Skanska USA has recently completed building one of the largest and most complex structures in Miami: The Phillip and Patricia Frost Museum of Science. As a centerpiece of the Frost museum stands the 500,000-gallon, saltwater aquarium that is capable of supporting over 4 million pounds of sea water.

The building process required using a consistent concrete mixture to get the desired architectural and smooth finishes because it's visible from the exterior. Supermix supplied the concrete and the subcontractor, Baker Concrete, placed the 26,253 cubic yards of concrete.

The shape of this tank had never been built before. Complex in its conical shape, inclination and suspension, as well as a 30-foot diameter oculus at the bottom of the basin, the shape is energy-efficient and ideal for sharks as there are no sharp corners.

The 250,000-square-foot museum will serve as an economic engine and cultural anchor for Miami’s fast-growing urban core. Facing the Biscayne Bay waterfront, the museum is comprised of four buildings: The Aquarium, the Frost Planetarium, and the North and West Wings.

Designed by Grimshaw Architects, the 500,000-gallon saltwater aquarium holds deep-water fish from the nearby Gulfstream, including devil rays, tuna and mahi-mahi that swim among the sharks. The $305 million science museum is also comprised of a digital 250-seat planetarium and other interactive and innovative features, including cutting-edge science displays, a 9,000-square-foot laser show gallery, and exhibition galleries including one of a giant feathered dinosaur.

Building the 5-story museum presented some unique challenges for the design and construction team because the project had to be both highly aesthetic and functional.
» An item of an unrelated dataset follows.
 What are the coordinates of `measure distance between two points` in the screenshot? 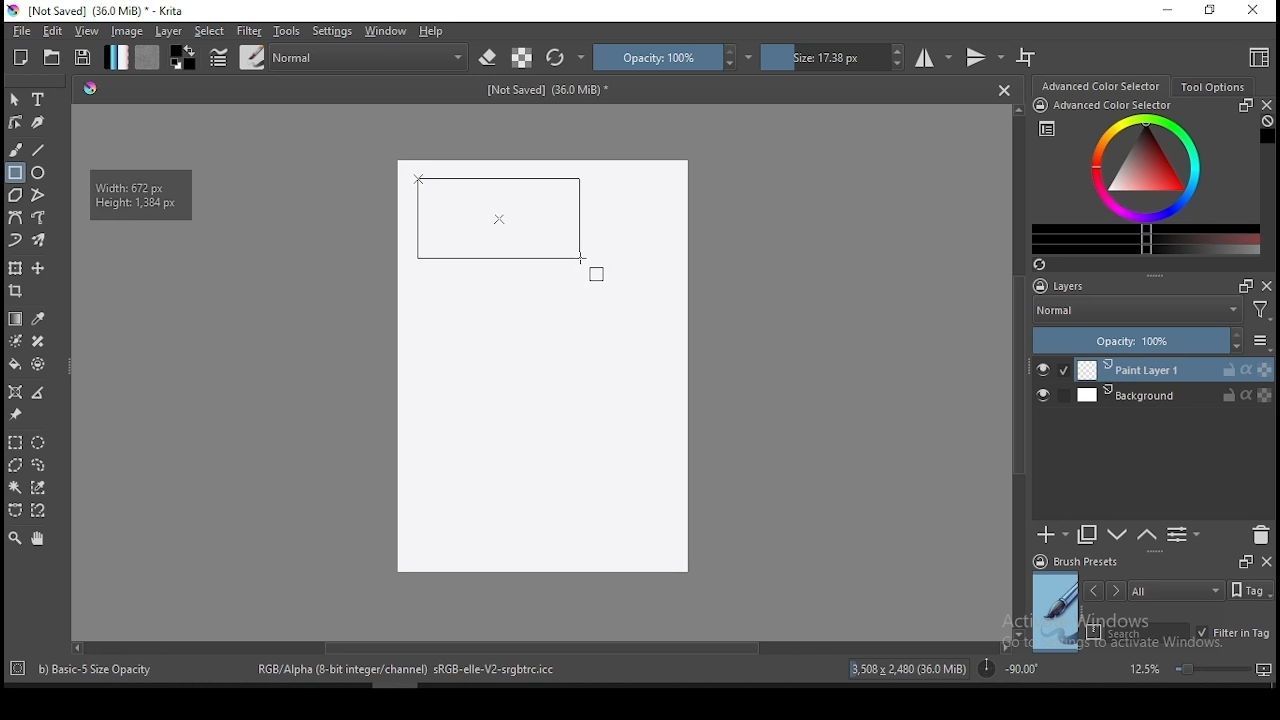 It's located at (39, 394).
The Skanska team had to pay close attention to the way all the elements tied together, from the way the building looked to the way the windows lined up, because the museum structure is an exhibit itself as it sits in the heart of downtown Miami and serves as the centerpiece of Museum Park. The Gulfstream aquarium tank is also designed so museum visitors can walk under it and look into it - making it one-of-a-kind in the world.
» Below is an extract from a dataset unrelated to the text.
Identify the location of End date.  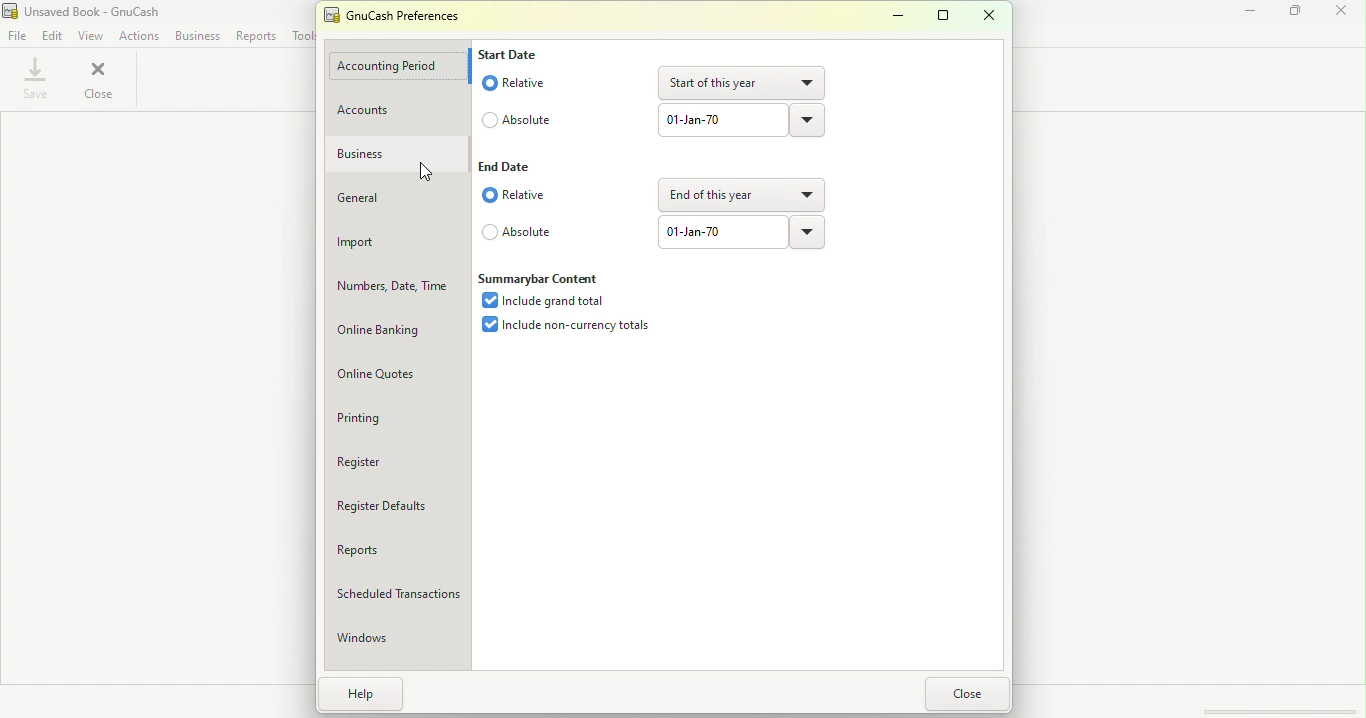
(513, 167).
Skanska’s goal was to build a facility that embraces the museum’s strong sustainability mission and was responsible for bringing the blueprint to life, making sure to execute the unique structural elements while also prioritizing energy and water efficiency. The museum will benefit from significant energy savings through demand control ventilation, efficient lighting, natural ventilation and white and green roofs. Onsite photovoltaic panels generate power for the building, helping to offset energy usage. A rain water and gray water collection system also represents significant water savings annually.